Ich habe das Problem, dass seit dem Update auf xorg-server-1.3.0.0-r1 meine MergeFB Konfiguration nicht mehr funktioniert.

Ich betreibe zusätzlich zum Laptop-Display einen externen TFT Monitor an einem Thinkpad T40p.

Starte ich nun X quittiert der externe Monitor den Dienst mit der Fehlermeldung (OSD Monitor), dass die Frequenz out of range wäre, obwohl ich an der xorg.conf nichts geändert habe und mit  "xorg-server-1.1-irgendwas" alles einwandfrei funktioniert hat. Ein Downgrade ist nicht mehr möglich / möchte ich auch nicht...

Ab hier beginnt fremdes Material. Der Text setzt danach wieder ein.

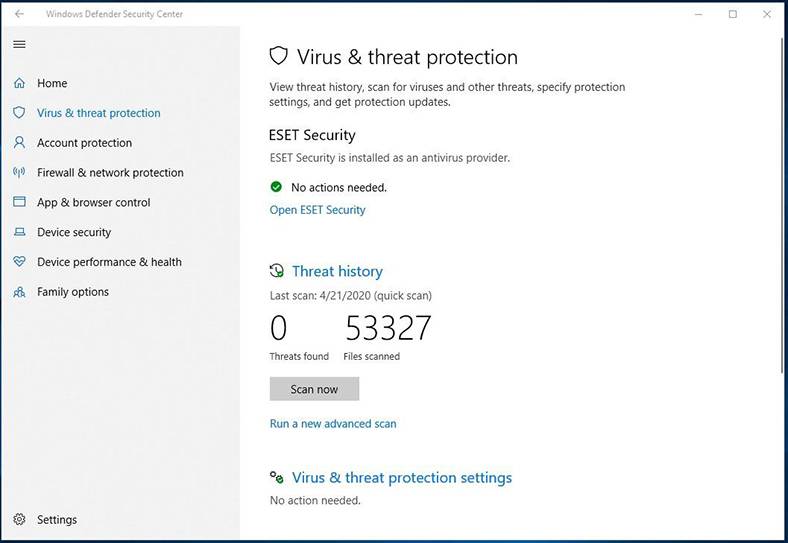Open ESET Security link
Image resolution: width=788 pixels, height=543 pixels.
click(x=317, y=210)
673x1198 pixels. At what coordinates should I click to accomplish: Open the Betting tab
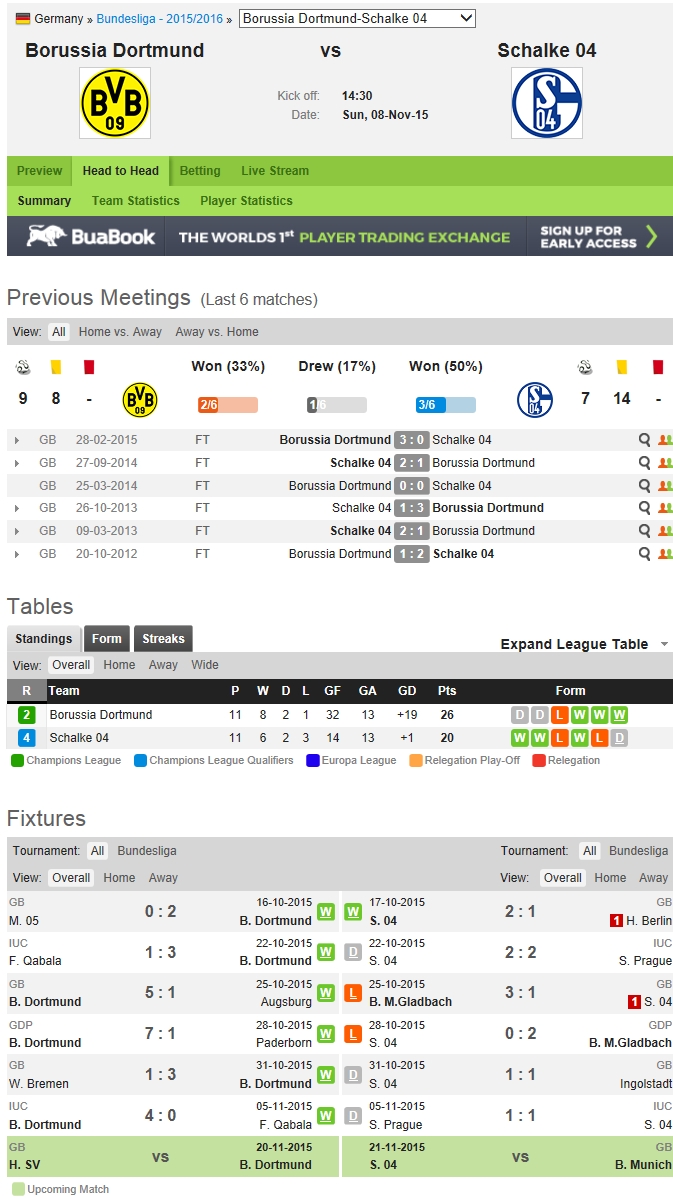tap(200, 171)
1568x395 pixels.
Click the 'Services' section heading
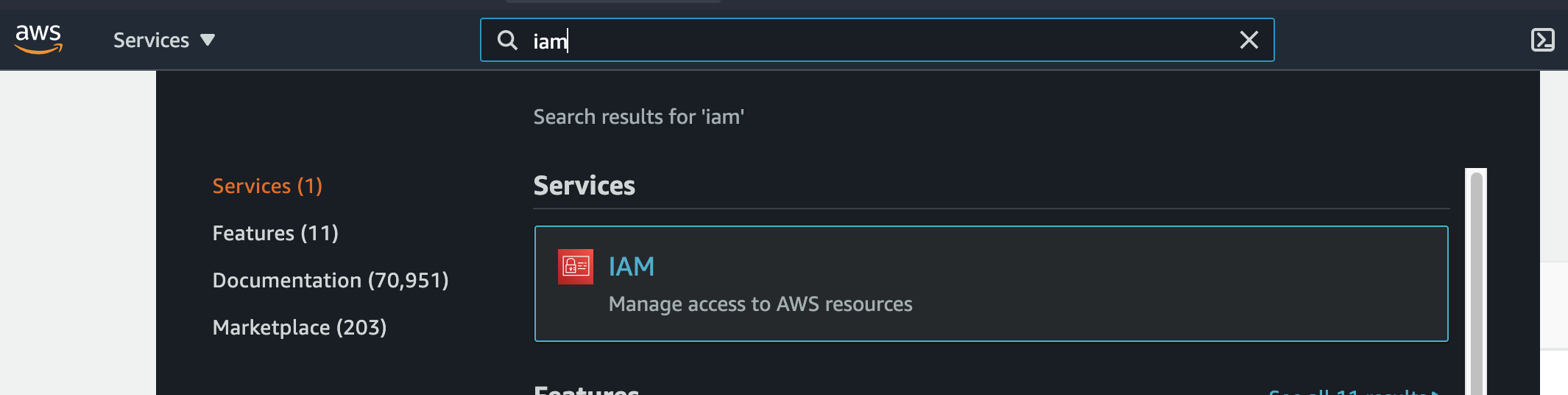pos(585,186)
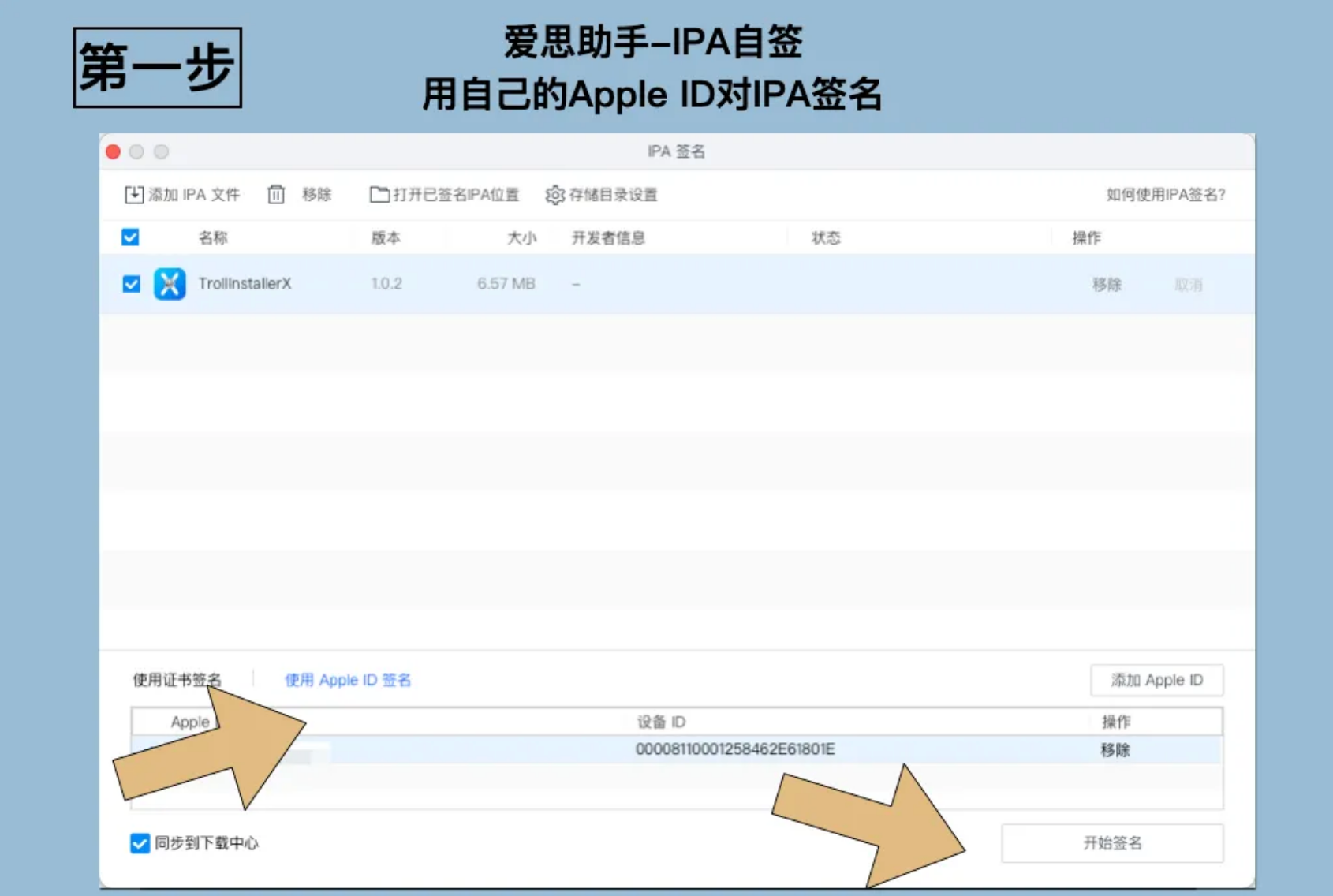Viewport: 1333px width, 896px height.
Task: Click 移除 in the TrollInstallerX row
Action: coord(1107,285)
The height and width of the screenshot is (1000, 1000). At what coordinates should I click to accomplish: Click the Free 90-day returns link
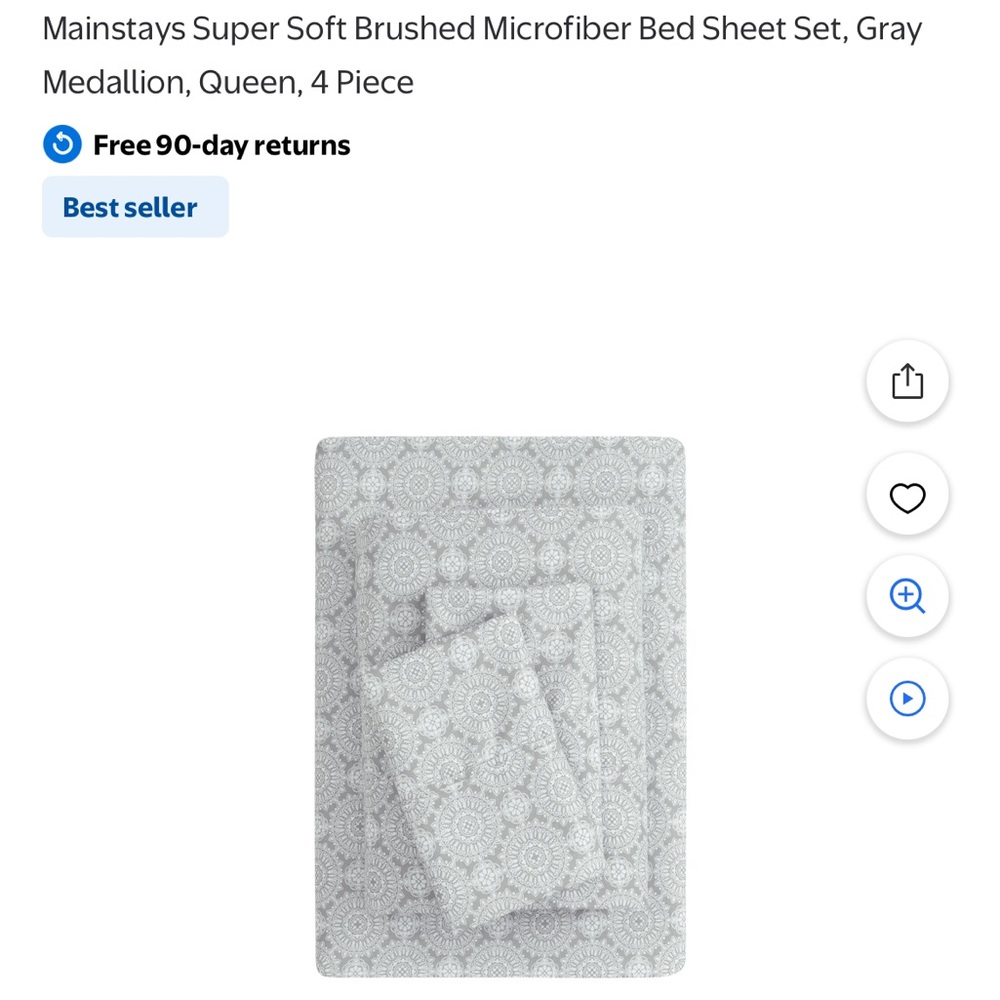coord(221,144)
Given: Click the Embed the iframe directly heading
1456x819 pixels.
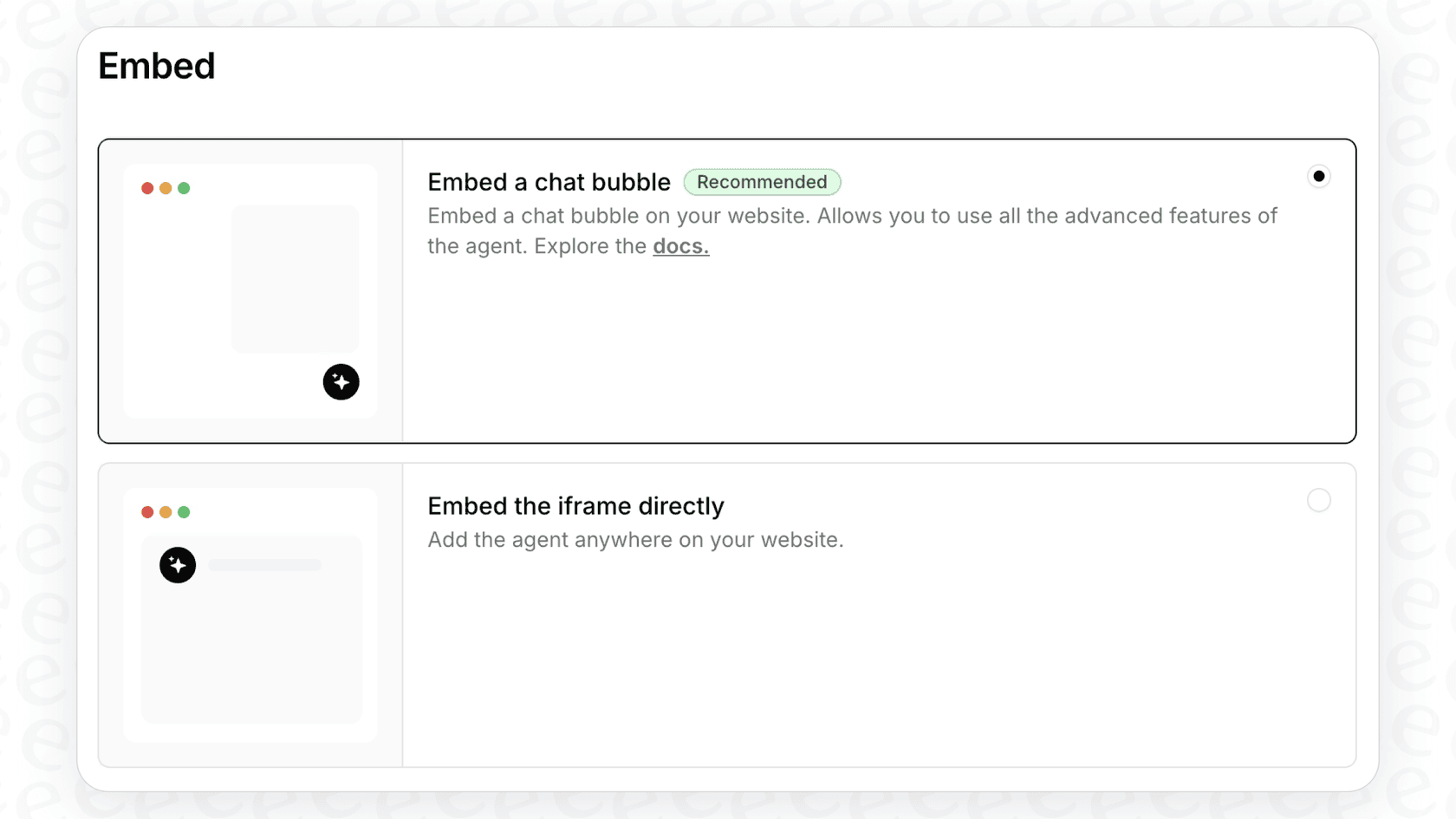Looking at the screenshot, I should pyautogui.click(x=575, y=506).
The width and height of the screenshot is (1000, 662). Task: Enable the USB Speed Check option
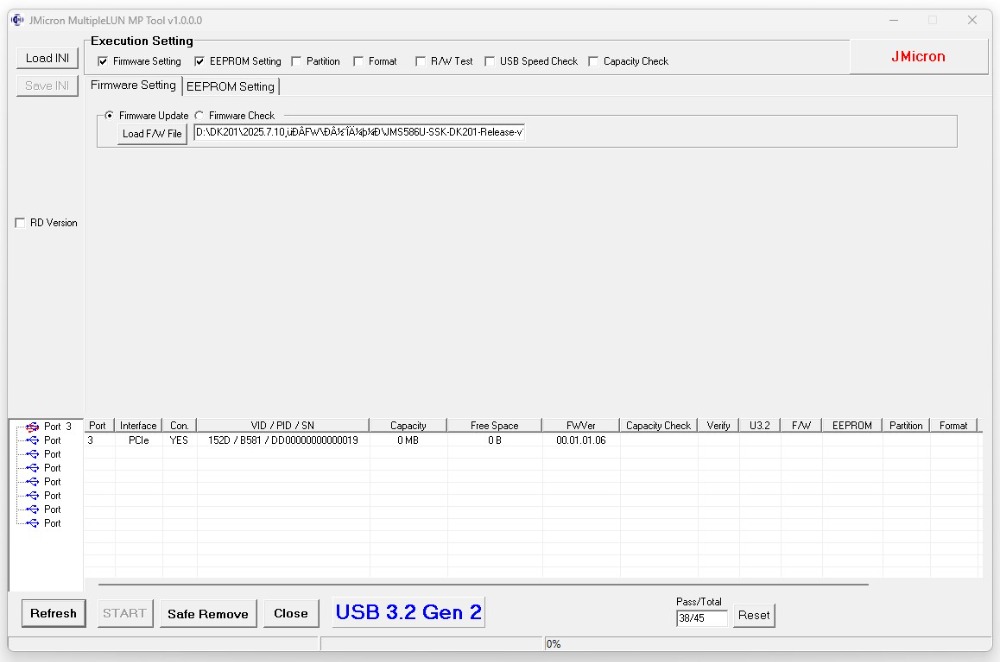[x=490, y=62]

Nun das eigentlich erstaunliche: Im Xinerama-Setup funktioniert alles einwandfrei! Ich brauche jedoch MergeFB, da Xinerama ja gegenwärtig keine 3D Beschleunigung unterstützt, was unter anderem zur Folge hat, dass Google-Earth den X-Server abstürzen lässt. Hat sich da etwas grundsätzliches bei MergeFB getan und wie kann man das wieder beheben?

Meine Absicht ist es das LCD Display mit 1400x1050 und den externen Monitor mit 1280x1024 zu betreiben, so wie es bisher funktioniert hat und mit Xinerama (nur halt ohne 3D) immer noch geht. Irgendwelche Vorschläge?

Kernel ist 2.6.22-gentoo-r9 i686 - "radeon" Treiber hatte ich ja bereits erwähnt.

Hier meine xorg.conf

und Xorg.0.log

----------

## OnIce

Vorschläge? Irgendjemand?

----------